▸ Work to complete: Return all of the records below unchanged, copying every line in its original order.

▸ Dataset rows:
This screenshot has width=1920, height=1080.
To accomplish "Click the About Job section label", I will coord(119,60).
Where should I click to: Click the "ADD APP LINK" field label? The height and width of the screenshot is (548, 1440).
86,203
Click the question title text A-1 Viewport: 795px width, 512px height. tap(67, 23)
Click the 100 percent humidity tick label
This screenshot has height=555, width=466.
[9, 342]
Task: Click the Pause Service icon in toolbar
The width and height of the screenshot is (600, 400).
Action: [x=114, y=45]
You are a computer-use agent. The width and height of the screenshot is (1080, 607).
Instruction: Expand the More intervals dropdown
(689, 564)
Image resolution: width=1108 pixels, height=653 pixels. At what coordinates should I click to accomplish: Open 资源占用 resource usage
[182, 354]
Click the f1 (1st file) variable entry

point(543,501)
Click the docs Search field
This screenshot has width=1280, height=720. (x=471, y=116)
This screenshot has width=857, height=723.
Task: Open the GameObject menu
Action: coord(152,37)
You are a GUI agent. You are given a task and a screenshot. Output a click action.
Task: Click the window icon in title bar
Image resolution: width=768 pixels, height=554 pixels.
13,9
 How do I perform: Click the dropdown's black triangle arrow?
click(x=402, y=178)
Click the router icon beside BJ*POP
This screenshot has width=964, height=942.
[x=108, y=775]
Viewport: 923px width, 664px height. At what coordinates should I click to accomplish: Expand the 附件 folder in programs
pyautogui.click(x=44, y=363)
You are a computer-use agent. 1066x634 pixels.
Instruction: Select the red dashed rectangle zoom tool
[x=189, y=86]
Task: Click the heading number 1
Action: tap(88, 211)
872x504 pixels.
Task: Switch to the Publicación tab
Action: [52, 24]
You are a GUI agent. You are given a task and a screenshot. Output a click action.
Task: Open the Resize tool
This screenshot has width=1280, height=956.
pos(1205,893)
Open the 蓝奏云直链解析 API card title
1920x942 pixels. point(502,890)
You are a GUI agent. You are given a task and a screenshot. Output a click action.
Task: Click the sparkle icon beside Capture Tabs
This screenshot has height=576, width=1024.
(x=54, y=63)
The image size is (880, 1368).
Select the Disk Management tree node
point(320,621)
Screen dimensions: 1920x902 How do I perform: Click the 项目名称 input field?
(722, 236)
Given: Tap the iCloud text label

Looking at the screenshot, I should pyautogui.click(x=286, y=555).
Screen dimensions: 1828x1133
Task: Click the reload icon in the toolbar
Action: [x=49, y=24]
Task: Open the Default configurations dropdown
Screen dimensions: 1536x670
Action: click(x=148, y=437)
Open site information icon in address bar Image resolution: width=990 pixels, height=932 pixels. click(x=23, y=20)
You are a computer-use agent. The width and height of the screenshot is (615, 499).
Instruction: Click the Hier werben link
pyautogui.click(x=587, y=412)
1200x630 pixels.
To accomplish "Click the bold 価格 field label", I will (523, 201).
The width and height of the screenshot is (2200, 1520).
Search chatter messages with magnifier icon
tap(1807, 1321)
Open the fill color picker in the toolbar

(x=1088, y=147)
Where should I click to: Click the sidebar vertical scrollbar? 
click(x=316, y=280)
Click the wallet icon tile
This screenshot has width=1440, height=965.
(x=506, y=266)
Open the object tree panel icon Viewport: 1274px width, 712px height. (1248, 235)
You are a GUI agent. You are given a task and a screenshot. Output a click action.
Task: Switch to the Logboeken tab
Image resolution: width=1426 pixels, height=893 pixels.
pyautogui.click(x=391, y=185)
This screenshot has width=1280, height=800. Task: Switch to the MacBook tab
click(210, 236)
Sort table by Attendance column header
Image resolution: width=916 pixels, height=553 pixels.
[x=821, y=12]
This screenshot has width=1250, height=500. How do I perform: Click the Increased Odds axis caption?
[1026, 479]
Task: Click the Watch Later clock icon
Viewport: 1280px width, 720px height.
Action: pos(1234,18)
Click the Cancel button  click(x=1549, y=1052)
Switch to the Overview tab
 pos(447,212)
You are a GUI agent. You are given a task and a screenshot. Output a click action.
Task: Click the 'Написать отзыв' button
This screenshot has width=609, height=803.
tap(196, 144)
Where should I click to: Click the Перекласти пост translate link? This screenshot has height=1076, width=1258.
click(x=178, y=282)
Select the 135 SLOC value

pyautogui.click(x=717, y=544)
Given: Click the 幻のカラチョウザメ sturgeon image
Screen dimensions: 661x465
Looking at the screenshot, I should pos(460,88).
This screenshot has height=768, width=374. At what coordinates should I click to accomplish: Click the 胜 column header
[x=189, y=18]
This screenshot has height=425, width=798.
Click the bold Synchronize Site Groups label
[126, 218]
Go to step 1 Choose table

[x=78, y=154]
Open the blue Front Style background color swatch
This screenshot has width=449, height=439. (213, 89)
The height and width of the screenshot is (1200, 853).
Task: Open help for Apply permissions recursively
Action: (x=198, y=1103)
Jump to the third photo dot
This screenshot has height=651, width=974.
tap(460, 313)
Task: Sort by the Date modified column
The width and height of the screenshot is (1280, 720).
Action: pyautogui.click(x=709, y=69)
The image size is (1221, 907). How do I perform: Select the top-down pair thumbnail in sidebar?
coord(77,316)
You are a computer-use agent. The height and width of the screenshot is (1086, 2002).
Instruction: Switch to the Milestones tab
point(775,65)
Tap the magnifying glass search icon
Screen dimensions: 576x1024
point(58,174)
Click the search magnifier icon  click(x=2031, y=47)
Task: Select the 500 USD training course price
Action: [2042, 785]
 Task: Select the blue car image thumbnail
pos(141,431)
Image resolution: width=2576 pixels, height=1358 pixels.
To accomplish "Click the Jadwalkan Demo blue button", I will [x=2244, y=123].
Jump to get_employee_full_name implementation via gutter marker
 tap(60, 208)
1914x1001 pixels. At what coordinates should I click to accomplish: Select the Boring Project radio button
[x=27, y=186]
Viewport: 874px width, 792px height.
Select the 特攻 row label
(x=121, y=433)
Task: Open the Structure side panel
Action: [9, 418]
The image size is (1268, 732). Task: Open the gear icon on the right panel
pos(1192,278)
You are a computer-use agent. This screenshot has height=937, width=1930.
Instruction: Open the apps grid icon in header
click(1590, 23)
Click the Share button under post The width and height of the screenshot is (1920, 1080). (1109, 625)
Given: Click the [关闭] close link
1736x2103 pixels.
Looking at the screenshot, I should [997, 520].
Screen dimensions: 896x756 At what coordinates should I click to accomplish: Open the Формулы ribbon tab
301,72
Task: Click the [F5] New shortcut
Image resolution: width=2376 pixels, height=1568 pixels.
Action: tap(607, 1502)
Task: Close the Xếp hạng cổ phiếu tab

▸ Full solution:
This screenshot has width=1920, height=1080.
To accomplish "Click the About Job section label", I will coord(119,60).
Where should I click to: Click the "ADD APP LINK" field label? The height and width of the screenshot is (548, 1440).
86,203
Click the question title text A-1 Viewport: 795px width, 512px height. tap(67, 23)
Click the 100 percent humidity tick label
This screenshot has height=555, width=466.
[9, 342]
Task: Click the Pause Service icon in toolbar
The width and height of the screenshot is (600, 400).
Action: [x=114, y=45]
You are a computer-use agent. The width and height of the screenshot is (1080, 607).
Instruction: Expand the More intervals dropdown
(689, 564)
Image resolution: width=1108 pixels, height=653 pixels. At what coordinates should I click to accomplish: Open 资源占用 resource usage
[182, 354]
Click the f1 (1st file) variable entry

point(543,501)
Click the docs Search field
This screenshot has width=1280, height=720. (x=471, y=116)
This screenshot has width=857, height=723.
Task: Open the GameObject menu
Action: coord(152,37)
You are a GUI agent. You are given a task and a screenshot. Output a click action.
Task: Click the window icon in title bar
Image resolution: width=768 pixels, height=554 pixels.
13,9
 How do I perform: Click the dropdown's black triangle arrow?
click(x=402, y=178)
Click the router icon beside BJ*POP
This screenshot has width=964, height=942.
[x=108, y=775]
Viewport: 923px width, 664px height. At what coordinates should I click to accomplish: Expand the 附件 folder in programs
pyautogui.click(x=44, y=363)
You are a computer-use agent. 1066x634 pixels.
Instruction: Select the red dashed rectangle zoom tool
[x=189, y=86]
Task: Click the heading number 1
Action: tap(88, 211)
872x504 pixels.
Task: Switch to the Publicación tab
Action: [52, 24]
You are a GUI agent. You are given a task and a screenshot. Output a click action.
Task: Open the Resize tool
This screenshot has width=1280, height=956.
pos(1205,893)
Open the 蓝奏云直链解析 API card title
1920x942 pixels. point(502,890)
You are a GUI agent. You are given a task and a screenshot. Output a click action.
Task: Click the sparkle icon beside Capture Tabs
This screenshot has height=576, width=1024.
(x=54, y=63)
The image size is (880, 1368).
Select the Disk Management tree node
point(320,621)
Screen dimensions: 1920x902 How do I perform: Click the 项目名称 input field?
(722, 236)
Given: Tap the iCloud text label

Looking at the screenshot, I should pyautogui.click(x=286, y=555).
Screen dimensions: 1828x1133
Task: Click the reload icon in the toolbar
Action: [x=49, y=24]
Task: Open the Default configurations dropdown
Screen dimensions: 1536x670
Action: click(x=148, y=437)
Open site information icon in address bar Image resolution: width=990 pixels, height=932 pixels. click(x=23, y=20)
You are a computer-use agent. The width and height of the screenshot is (615, 499).
Instruction: Click the Hier werben link
pyautogui.click(x=587, y=412)
1200x630 pixels.
To accomplish "Click the bold 価格 field label", I will (523, 201).
The width and height of the screenshot is (2200, 1520).
Search chatter messages with magnifier icon
tap(1807, 1321)
Open the fill color picker in the toolbar

(x=1088, y=147)
Where should I click to: Click the sidebar vertical scrollbar? 
click(x=316, y=280)
Click the wallet icon tile
This screenshot has width=1440, height=965.
(x=506, y=266)
Open the object tree panel icon Viewport: 1274px width, 712px height. (1248, 235)
You are a GUI agent. You are given a task and a screenshot. Output a click action.
Task: Switch to the Logboeken tab
Image resolution: width=1426 pixels, height=893 pixels.
pyautogui.click(x=391, y=185)
This screenshot has width=1280, height=800. Task: Switch to the MacBook tab
click(210, 236)
Sort table by Attendance column header
Image resolution: width=916 pixels, height=553 pixels.
[x=821, y=12]
This screenshot has width=1250, height=500. How do I perform: Click the Increased Odds axis caption?
[1026, 479]
Task: Click the Watch Later clock icon
Viewport: 1280px width, 720px height.
Action: pos(1234,18)
Click the Cancel button  click(x=1549, y=1052)
Switch to the Overview tab
 pos(447,212)
You are a GUI agent. You are given a task and a screenshot. Output a click action.
Task: Click the 'Написать отзыв' button
This screenshot has width=609, height=803.
tap(196, 144)
Where should I click to: Click the Перекласти пост translate link? This screenshot has height=1076, width=1258.
click(x=178, y=282)
Select the 135 SLOC value

pyautogui.click(x=717, y=544)
Given: Click the 幻のカラチョウザメ sturgeon image
Screen dimensions: 661x465
Looking at the screenshot, I should pos(460,88).
This screenshot has height=768, width=374. At what coordinates should I click to accomplish: Click the 胜 column header
[x=189, y=18]
This screenshot has height=425, width=798.
Click the bold Synchronize Site Groups label
[126, 218]
Go to step 1 Choose table

[x=78, y=154]
Open the blue Front Style background color swatch
This screenshot has width=449, height=439. (213, 89)
The height and width of the screenshot is (1200, 853).
Task: Open help for Apply permissions recursively
Action: (x=198, y=1103)
Jump to the third photo dot
This screenshot has height=651, width=974.
tap(460, 313)
Task: Sort by the Date modified column
The width and height of the screenshot is (1280, 720).
Action: pyautogui.click(x=709, y=69)
The image size is (1221, 907). How do I perform: Select the top-down pair thumbnail in sidebar?
coord(77,316)
You are a computer-use agent. The height and width of the screenshot is (1086, 2002).
Instruction: Switch to the Milestones tab
point(775,65)
Tap the magnifying glass search icon
Screen dimensions: 576x1024
point(58,174)
Click the search magnifier icon  click(x=2031, y=47)
Task: Select the 500 USD training course price
Action: [2042, 785]
 Task: Select the blue car image thumbnail
pos(141,431)
Image resolution: width=2576 pixels, height=1358 pixels.
To accomplish "Click the Jadwalkan Demo blue button", I will [x=2244, y=123].
Jump to get_employee_full_name implementation via gutter marker
 tap(60, 208)
1914x1001 pixels. At what coordinates should I click to accomplish: Select the Boring Project radio button
[x=27, y=186]
Viewport: 874px width, 792px height.
Select the 特攻 row label
(x=121, y=433)
Task: Open the Structure side panel
Action: [9, 418]
The image size is (1268, 732). Task: Open the gear icon on the right panel
pos(1192,278)
You are a computer-use agent. This screenshot has height=937, width=1930.
Instruction: Open the apps grid icon in header
click(1590, 23)
Click the Share button under post The width and height of the screenshot is (1920, 1080). (1109, 625)
Given: Click the [关闭] close link
1736x2103 pixels.
Looking at the screenshot, I should [997, 520].
Screen dimensions: 896x756 At what coordinates should I click to accomplish: Open the Формулы ribbon tab
301,72
Task: Click the [F5] New shortcut
Image resolution: width=2376 pixels, height=1568 pixels.
Action: tap(607, 1502)
Task: Close the Xếp hạng cổ phiếu tab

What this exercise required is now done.